» **What to work on**: Reproduce the data that follows character for character, but omit its pictures.

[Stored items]

:::

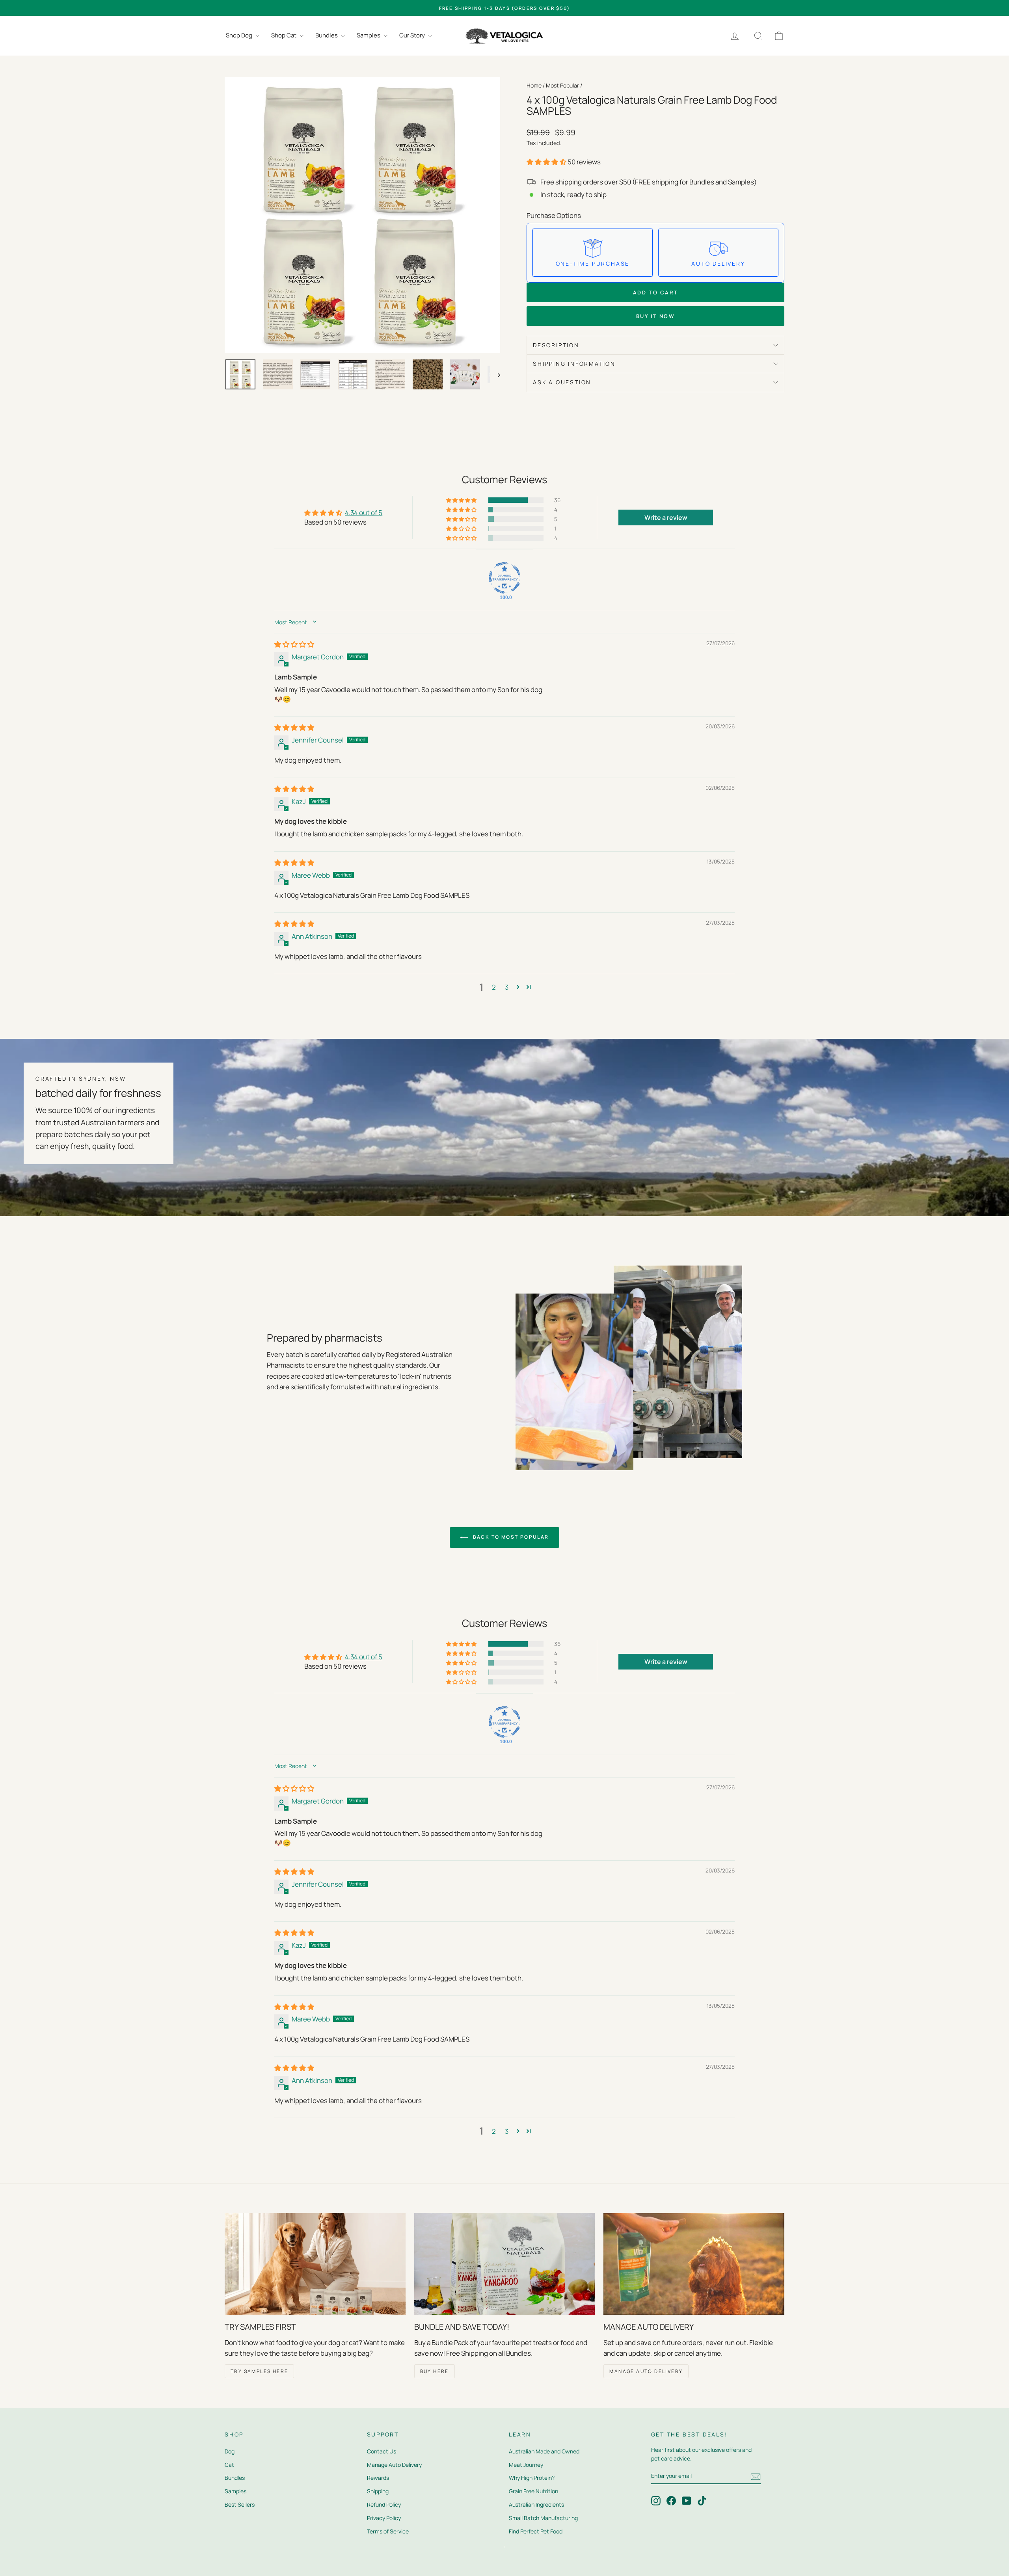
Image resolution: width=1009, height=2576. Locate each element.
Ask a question (562, 382)
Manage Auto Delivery (394, 2464)
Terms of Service (388, 2531)
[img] (294, 644)
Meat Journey (526, 2464)
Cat (229, 2464)
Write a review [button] (665, 517)
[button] (547, 161)
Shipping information (574, 363)
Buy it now (655, 316)
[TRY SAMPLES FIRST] (315, 2264)
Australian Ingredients (536, 2504)
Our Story (412, 35)
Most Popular (562, 85)
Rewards (378, 2477)
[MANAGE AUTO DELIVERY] (693, 2264)
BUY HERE (434, 2371)
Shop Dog (239, 35)
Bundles (327, 35)
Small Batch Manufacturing (543, 2518)
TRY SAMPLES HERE (259, 2371)
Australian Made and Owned (544, 2451)
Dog (230, 2451)
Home (534, 85)
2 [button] (494, 987)
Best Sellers (240, 2504)
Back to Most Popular (510, 1537)
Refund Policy (384, 2504)
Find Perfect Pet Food (535, 2531)
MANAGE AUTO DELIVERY (646, 2371)
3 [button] (506, 987)
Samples (369, 35)
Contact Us (381, 2451)
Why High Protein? (532, 2477)
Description (556, 345)
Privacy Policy (384, 2518)
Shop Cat (284, 35)
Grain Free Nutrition (533, 2491)
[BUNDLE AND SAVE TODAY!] (504, 2264)
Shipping (378, 2491)
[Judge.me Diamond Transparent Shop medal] (504, 578)
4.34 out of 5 (363, 512)
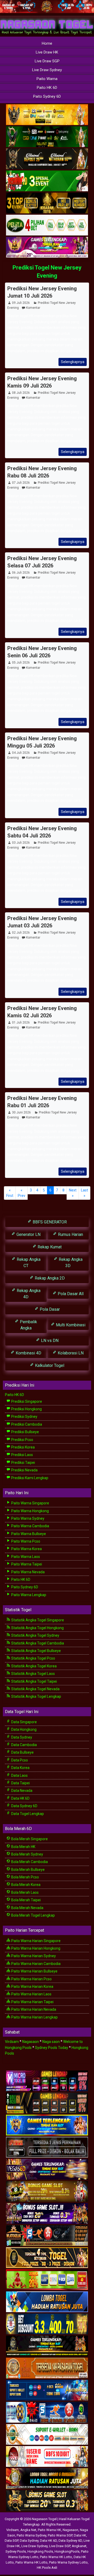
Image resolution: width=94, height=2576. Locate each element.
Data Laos (19, 1775)
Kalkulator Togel (49, 1365)
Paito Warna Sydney (27, 1518)
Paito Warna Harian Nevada (33, 2009)
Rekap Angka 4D (28, 1293)
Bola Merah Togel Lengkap (32, 1915)
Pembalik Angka (28, 1324)
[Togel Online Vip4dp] (47, 2346)
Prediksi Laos (21, 1455)
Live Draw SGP (47, 61)
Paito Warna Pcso (25, 1541)
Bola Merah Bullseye (27, 1869)
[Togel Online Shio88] (47, 2479)
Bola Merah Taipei (25, 1900)
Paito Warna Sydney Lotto (68, 2562)
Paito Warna (47, 78)
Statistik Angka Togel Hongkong (37, 1628)
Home (47, 43)
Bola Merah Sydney (26, 1854)
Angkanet (79, 2546)
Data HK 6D (20, 1798)
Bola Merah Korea (25, 1885)
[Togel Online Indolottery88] (47, 2412)
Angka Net (28, 2530)
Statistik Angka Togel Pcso (32, 1658)
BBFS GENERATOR (49, 1222)
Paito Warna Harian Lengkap (34, 2017)
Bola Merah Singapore (29, 1839)
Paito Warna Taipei (26, 1564)
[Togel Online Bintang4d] (47, 2214)
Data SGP (11, 2540)
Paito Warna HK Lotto (56, 2557)
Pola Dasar (49, 1309)
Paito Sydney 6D (47, 96)
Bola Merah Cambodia (29, 1862)
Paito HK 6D (47, 87)
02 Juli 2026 (21, 932)
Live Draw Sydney (47, 70)
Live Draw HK (47, 52)
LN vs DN (49, 1340)
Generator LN (27, 1234)
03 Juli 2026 (21, 842)
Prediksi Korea (22, 1447)
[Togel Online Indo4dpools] (47, 2302)
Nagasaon (30, 2042)
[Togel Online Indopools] (47, 2457)
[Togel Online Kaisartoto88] (47, 2280)
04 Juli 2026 (21, 753)
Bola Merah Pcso (24, 1877)
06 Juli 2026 (21, 572)
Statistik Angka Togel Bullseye (35, 1651)
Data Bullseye (22, 1752)
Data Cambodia (23, 1745)
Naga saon (51, 2042)
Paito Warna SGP (60, 2535)
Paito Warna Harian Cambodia (35, 1964)
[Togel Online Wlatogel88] (47, 2236)
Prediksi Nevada (24, 1470)
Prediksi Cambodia (26, 1424)
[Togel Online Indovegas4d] (47, 2501)
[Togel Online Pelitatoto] (47, 226)
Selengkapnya (72, 362)
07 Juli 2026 (21, 482)
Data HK (80, 2535)
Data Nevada (21, 1790)
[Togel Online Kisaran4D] (47, 181)
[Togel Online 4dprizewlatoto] (47, 2258)
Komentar (33, 308)
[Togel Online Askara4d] (47, 2192)
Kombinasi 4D (28, 1353)
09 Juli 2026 (21, 303)
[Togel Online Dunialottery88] (47, 2368)
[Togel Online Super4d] (47, 159)
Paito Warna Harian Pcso (31, 1979)
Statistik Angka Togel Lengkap (35, 1696)
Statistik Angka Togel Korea (33, 1666)
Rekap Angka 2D (49, 1278)
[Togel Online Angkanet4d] (47, 2435)
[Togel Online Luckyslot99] (47, 2324)
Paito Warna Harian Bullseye (33, 1971)
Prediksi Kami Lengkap (29, 1478)
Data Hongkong (23, 1729)
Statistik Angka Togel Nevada (35, 1689)
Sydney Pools (15, 2551)
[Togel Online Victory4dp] (47, 2125)
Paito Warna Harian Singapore (35, 1941)
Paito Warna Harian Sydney (33, 1956)
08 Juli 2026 (21, 393)
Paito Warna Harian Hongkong (35, 1948)
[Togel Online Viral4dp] (47, 248)
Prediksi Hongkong (26, 1409)
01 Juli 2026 (21, 1022)
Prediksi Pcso (21, 1440)
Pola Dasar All (70, 1293)
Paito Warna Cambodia (29, 1526)
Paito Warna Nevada (27, 1572)
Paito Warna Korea (26, 1549)
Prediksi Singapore (26, 1401)
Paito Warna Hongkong (29, 1511)
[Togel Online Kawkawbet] (47, 2147)
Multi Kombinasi (70, 1324)
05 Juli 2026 (21, 662)
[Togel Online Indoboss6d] (47, 2103)
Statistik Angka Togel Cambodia (37, 1643)
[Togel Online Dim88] (47, 137)
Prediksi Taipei (22, 1462)
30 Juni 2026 (21, 1112)
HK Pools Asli (47, 2568)
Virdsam (12, 2042)
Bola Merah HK (22, 1847)
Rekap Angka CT (28, 1262)
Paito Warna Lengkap (28, 1595)
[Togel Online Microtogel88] (47, 2081)
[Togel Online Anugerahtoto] (47, 2390)
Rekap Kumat (49, 1246)
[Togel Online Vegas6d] (47, 2169)
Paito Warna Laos (25, 1557)
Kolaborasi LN (70, 1353)
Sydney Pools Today (51, 2048)
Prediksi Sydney (23, 1416)
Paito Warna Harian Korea (31, 1986)
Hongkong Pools (40, 2551)
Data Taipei (20, 1783)
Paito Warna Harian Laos (30, 1994)
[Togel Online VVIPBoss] (47, 115)
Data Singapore (23, 1722)
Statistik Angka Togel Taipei (33, 1681)
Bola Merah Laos (24, 1892)
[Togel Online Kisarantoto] (47, 203)
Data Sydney (21, 1737)
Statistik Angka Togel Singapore (37, 1620)
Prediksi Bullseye (24, 1432)
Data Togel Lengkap (27, 1814)
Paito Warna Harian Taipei (32, 2002)
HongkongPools (67, 2551)
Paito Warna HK (49, 2530)
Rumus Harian (70, 1234)
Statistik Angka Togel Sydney (34, 1635)
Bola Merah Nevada (26, 1908)
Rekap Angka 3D (70, 1262)
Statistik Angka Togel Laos (32, 1674)
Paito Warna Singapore (29, 1503)
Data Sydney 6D (23, 1806)
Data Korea (20, 1768)
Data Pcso (19, 1760)
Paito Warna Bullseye (28, 1534)
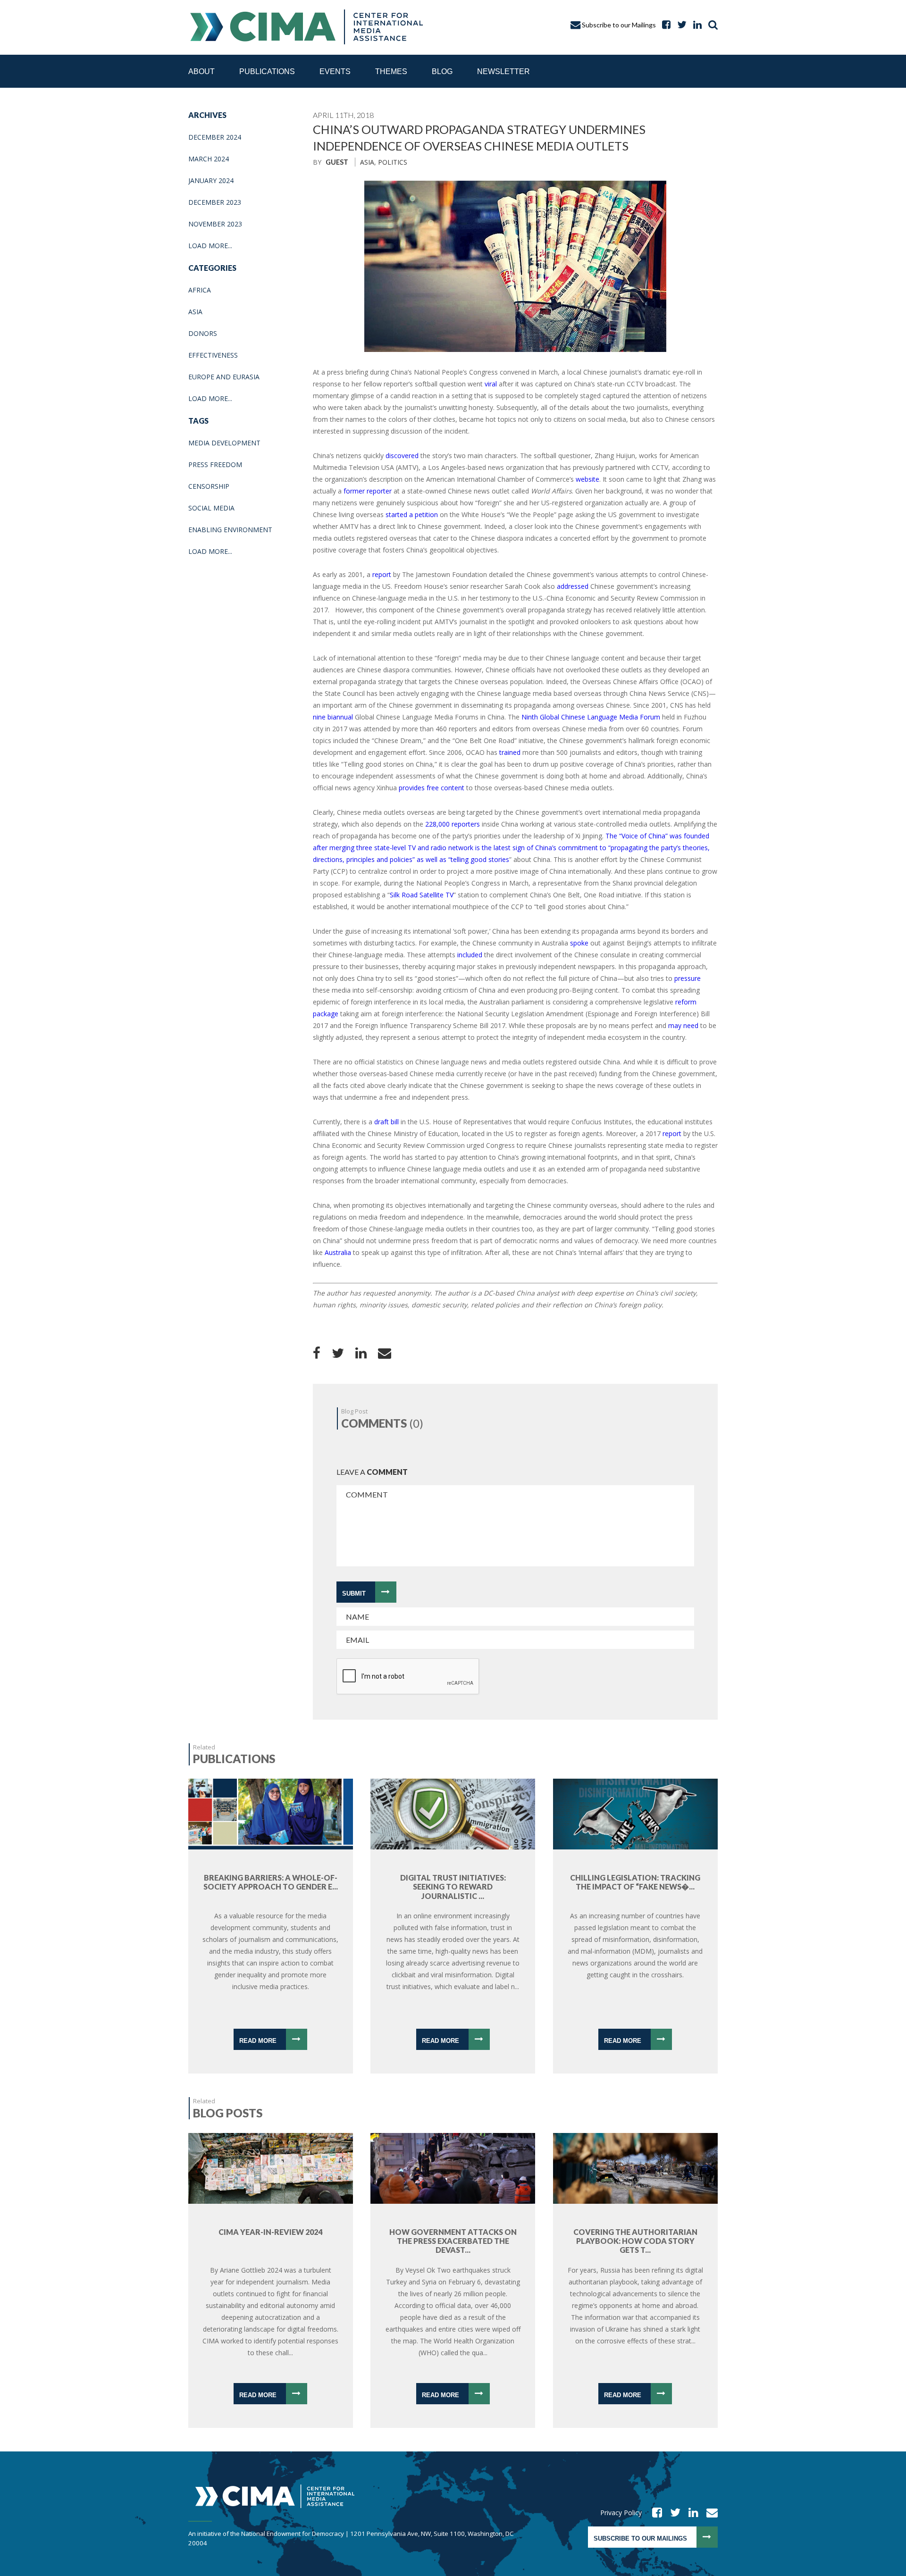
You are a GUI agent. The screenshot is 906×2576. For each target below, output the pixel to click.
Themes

:::

» **Answer box**:
Image resolution: width=1009, height=2576. Locate each element.
Ask a question (562, 382)
Manage Auto Delivery (394, 2464)
Terms of Service (388, 2531)
[img] (294, 644)
Meat Journey (526, 2464)
Cat (229, 2464)
Write a review [button] (665, 517)
[button] (547, 161)
Shipping information (574, 363)
Buy it now (655, 316)
[TRY SAMPLES FIRST] (315, 2264)
Australian Ingredients (536, 2504)
Our Story (412, 35)
Most Popular (562, 85)
Rewards (378, 2477)
[MANAGE AUTO DELIVERY] (693, 2264)
BUY HERE (434, 2371)
Shop Dog (239, 35)
Bundles (327, 35)
Small Batch Manufacturing (543, 2518)
TRY SAMPLES HERE (259, 2371)
Australian Made and Owned (544, 2451)
Dog (230, 2451)
Home (534, 85)
2 [button] (494, 987)
Best Sellers (240, 2504)
Back to Most Popular (510, 1537)
Refund Policy (384, 2504)
Find Perfect Pet Food (535, 2531)
MANAGE AUTO DELIVERY (646, 2371)
3 [button] (506, 987)
Samples (369, 35)
Contact Us (381, 2451)
Why High Protein? (532, 2477)
Description (556, 345)
Privacy Policy (384, 2518)
Shop Cat (284, 35)
Grain Free Nutrition (533, 2491)
[BUNDLE AND SAVE TODAY!] (504, 2264)
Shipping (378, 2491)
[Judge.me Diamond Transparent Shop medal] (504, 578)
4.34 out of 5 (363, 512)
Image resolution: width=94, height=2576. Locate each element.
Data Laos (19, 1775)
Kalkulator Togel (49, 1365)
Paito Warna Sydney (27, 1518)
Paito Warna Harian Nevada (33, 2009)
Rekap Angka 4D (28, 1293)
Bola Merah Togel Lengkap (32, 1915)
Pembalik Angka (28, 1324)
[Togel Online Vip4dp] (47, 2346)
Prediksi Laos (21, 1455)
Live Draw SGP (47, 61)
Paito Warna Pcso (25, 1541)
Bola Merah Bullseye (27, 1869)
[Togel Online Shio88] (47, 2479)
Bola Merah Taipei (25, 1900)
Paito Warna Sydney Lotto (68, 2562)
Paito Warna (47, 78)
Statistik Angka Togel Hongkong (37, 1628)
Home (47, 43)
Bola Merah Sydney (26, 1854)
Angkanet (79, 2546)
Data HK 6D (20, 1798)
Bola Merah Korea (25, 1885)
[Togel Online Indolottery88] (47, 2412)
Angka Net (28, 2530)
Statistik Angka Togel Pcso (32, 1658)
BBFS GENERATOR (49, 1222)
Paito Warna Harian Lengkap (34, 2017)
Bola Merah Singapore (29, 1839)
Paito Warna Taipei (26, 1564)
[Togel Online Bintang4d] (47, 2214)
Data SGP (11, 2540)
Paito Warna HK Lotto (56, 2557)
Pola Dasar (49, 1309)
Paito Sydney 6D (47, 96)
Bola Merah Cambodia (29, 1862)
Paito HK 6D (47, 87)
02 Juli 2026 (21, 932)
Live Draw Sydney (47, 70)
Live Draw HK (47, 52)
LN vs DN (49, 1340)
Generator LN (27, 1234)
03 Juli 2026 (21, 842)
Prediksi Korea (22, 1447)
[Togel Online Indo4dpools] (47, 2302)
Nagasaon (30, 2042)
[Togel Online Indopools] (47, 2457)
[Togel Online Kaisartoto88] (47, 2280)
04 Juli 2026 (21, 753)
Bola Merah Pcso (24, 1877)
06 Juli 2026 (21, 572)
Statistik Angka Togel Bullseye (35, 1651)
Data Bullseye (22, 1752)
Data Cambodia (23, 1745)
Naga saon (51, 2042)
Paito Warna SGP (60, 2535)
Paito Warna Harian Cambodia (35, 1964)
[Togel Online Wlatogel88] (47, 2236)
Prediksi Nevada (24, 1470)
Prediksi Cambodia (26, 1424)
[Togel Online Indovegas4d] (47, 2501)
[Togel Online Pelitatoto] (47, 226)
Selengkapnya (72, 362)
07 Juli 2026 (21, 482)
Data HK (80, 2535)
Data Nevada (21, 1790)
[Togel Online Kisaran4D] (47, 181)
[Togel Online 4dprizewlatoto] (47, 2258)
Komentar (33, 308)
[Togel Online Askara4d] (47, 2192)
Kombinasi 4D (28, 1353)
09 Juli 2026 (21, 303)
[Togel Online Dunialottery88] (47, 2368)
[Togel Online Super4d] (47, 159)
Paito Warna Harian Pcso (31, 1979)
Statistik Angka Togel Lengkap (35, 1696)
Statistik Angka Togel Korea (33, 1666)
Rekap Angka 2D (49, 1278)
[Togel Online Angkanet4d] (47, 2435)
[Togel Online Luckyslot99] (47, 2324)
Paito Warna Harian Bullseye (33, 1971)
Prediksi Kami Lengkap (29, 1478)
Data Hongkong (23, 1729)
Statistik Angka Togel Nevada (35, 1689)
Sydney Pools (15, 2551)
[Togel Online Victory4dp] (47, 2125)
Paito Warna Harian Singapore (35, 1941)
Paito Warna Harian Sydney (33, 1956)
08 Juli 2026 (21, 393)
Paito Warna Harian Hongkong (35, 1948)
[Togel Online Viral4dp] (47, 248)
Prediksi Hongkong (26, 1409)
01 Juli 2026 (21, 1022)
Prediksi Pcso (21, 1440)
Pola Dasar All (70, 1293)
Paito Warna Cambodia (29, 1526)
Paito Warna Nevada (27, 1572)
Paito Warna Korea (26, 1549)
Prediksi Singapore (26, 1401)
Paito Warna Hongkong (29, 1511)
[Togel Online Kawkawbet] (47, 2147)
Multi Kombinasi (70, 1324)
05 Juli 2026 (21, 662)
[Togel Online Indoboss6d] (47, 2103)
Statistik Angka Togel Cambodia (37, 1643)
[Togel Online Dim88] (47, 137)
Prediksi Taipei (22, 1462)
30 Juni 2026 (21, 1112)
HK Pools Asli (47, 2568)
Virdsam (12, 2042)
Bola Merah HK (22, 1847)
Rekap Angka CT (28, 1262)
Paito Warna Lengkap (28, 1595)
[Togel Online Microtogel88] (47, 2081)
[Togel Online Anugerahtoto] (47, 2390)
Rekap Kumat (49, 1246)
[Togel Online Vegas6d] (47, 2169)
Paito Warna Laos (25, 1557)
Kolaborasi LN (70, 1353)
Sydney Pools Today (51, 2048)
Prediksi Sydney (23, 1416)
Paito Warna Harian Korea (31, 1986)
Hongkong Pools (40, 2551)
Data Taipei (20, 1783)
Paito Warna Harian Laos (30, 1994)
[Togel Online VVIPBoss] (47, 115)
Data Singapore (23, 1722)
Statistik Angka Togel Taipei (33, 1681)
Bola Merah Laos (24, 1892)
[Togel Online Kisarantoto] (47, 203)
Data Sydney (21, 1737)
Statistik Angka Togel Singapore (37, 1620)
Prediksi Bullseye (24, 1432)
Data Togel Lengkap (27, 1814)
Paito Warna Harian Taipei (32, 2002)
HongkongPools (67, 2551)
Paito Warna HK (49, 2530)
Rumus Harian (70, 1234)
Statistik Angka Togel Sydney (34, 1635)
Bola Merah Nevada (26, 1908)
Rekap Angka 3D (70, 1262)
Statistik Angka Togel Laos (32, 1674)
Paito Warna Singapore (29, 1503)
Data Sydney 6D (23, 1806)
Data Korea (20, 1768)
Data Pcso (19, 1760)
Paito Warna Bullseye (28, 1534)
You are a GUI agent. The screenshot is 906×2576. For each target below, output the pixel to click.
Themes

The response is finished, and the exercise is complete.